Most teams have plenty of documents (reports, policies, contracts, research papers) and very little time to keep re-reading them. PDFs are great for distribution, but they are not great for searching across concepts, linking facts, or answering questions like "Who worked with whom?" or "What organizations show up most often?"
This tutorial walks through a practical pipeline that takes one PDF and produces:
- Clean text and sentence-level inputs for NLP
- RDF/Turtle files for entities and relation triples
- A Fuseki dataset you can query via SPARQL
- An optional draft ontology scaffold you can refine in Protege
Everything is modular and inspectable. Each step writes concrete outputs (text files, TSV/CSV, Turtle graphs), so you can validate what the models produced and adjust as needed.
Pipeline overview
The core flow looks like this:
PDF -> Clean text -> Split into sentences -> Coreference resolution
-> Entity extraction (NER) -> Relation extraction (REBEL)
-> Clean and deduplicate triples -> Load into Fuseki -> Query with SPARQL
Optional (but useful): generate a first-pass ontology draft from the predicates you actually observed in your triples.
Prerequisites
System requirements
- Python 3.10 or 3.11
- uv 0.4+ (virtualenv and dependency management)
- Docker 24+ (for Fuseki)
- Make (optional, but convenient)
Dependencies live in pyproject.toml and uv.lock and are installed via uv.
Installation
# Install uv (skip if already installed)
curl -Ls https://astral.sh/uv/install.sh | sh
# Install dependencies; uv creates and manages .venv/
uv sync
# Optional: install the project itself (and dev extras if you want linting/testing)
uv pip install -e .
# uv pip install -e ".[dev]"
# Download model weights once (FastCoref, Transformers, REBEL)
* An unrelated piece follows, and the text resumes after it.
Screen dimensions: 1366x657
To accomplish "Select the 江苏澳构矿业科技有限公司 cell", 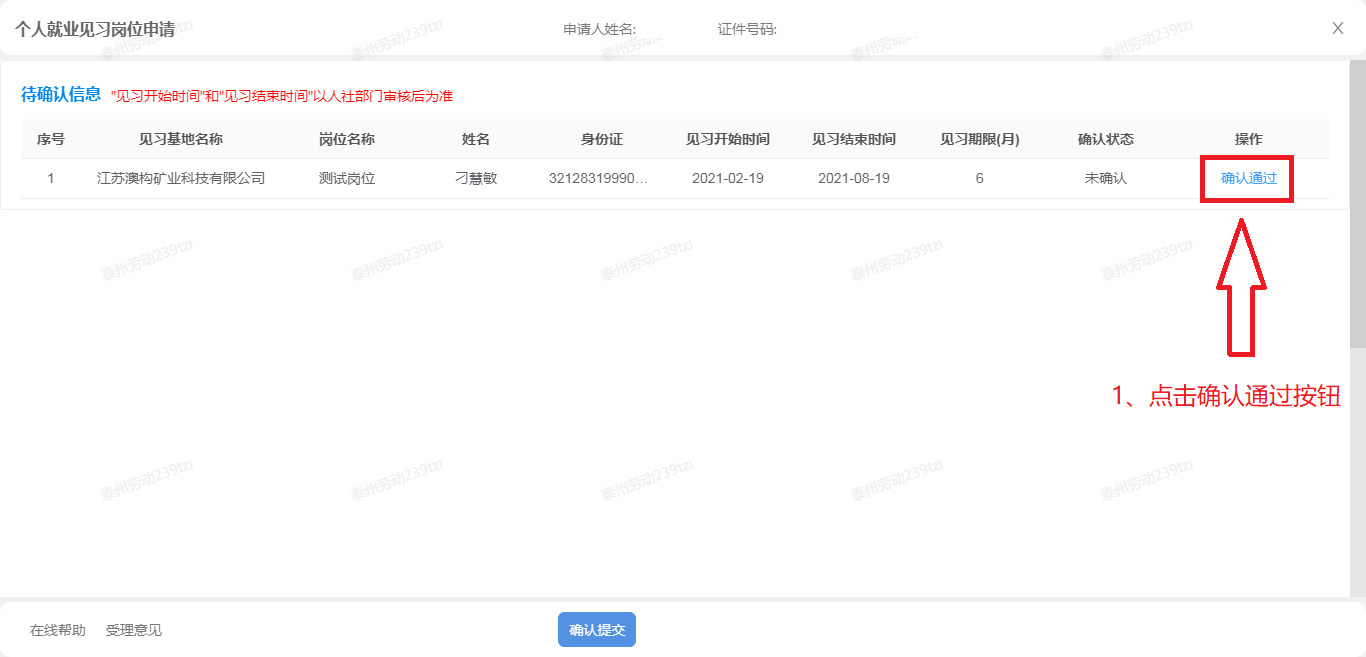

uv run python pipeline/download_models.py
If you have a Makefile, you can use:
make setup # uv sync + model download
make install-dev # install with developer tooling
Fuseki runs in Docker. You can start it now, or let your loader step handle it (depending on how your repo is set up):
make fuseki-start # starts stain/jena-fuseki on :3030 (admin/admin)
make fuseki-stop
Step-by-step pipeline
Step 0: Add your input PDF
Place the PDF you want to process to data/input/source.pdf.
For a first run, short and clean PDFs work best. A simple biography exported to PDF (for example, Einstein or Curie) is a good test case.
Step 1: PDF to clean text
This step extracts text from the PDF and removes common junk that breaks NLP downstream:
- Page numbers, headers, footers (as much as possible)
- Hyphenated line breaks ("-\n" -> "")
- Extra whitespace
- Optional: Wikipedia-style reference sections, bracket citations like [12], and boilerplate
You can get better structure with tools like GROBID or Apache Tika, and you may need OCR (for example, Tesseract) for scanned PDFs.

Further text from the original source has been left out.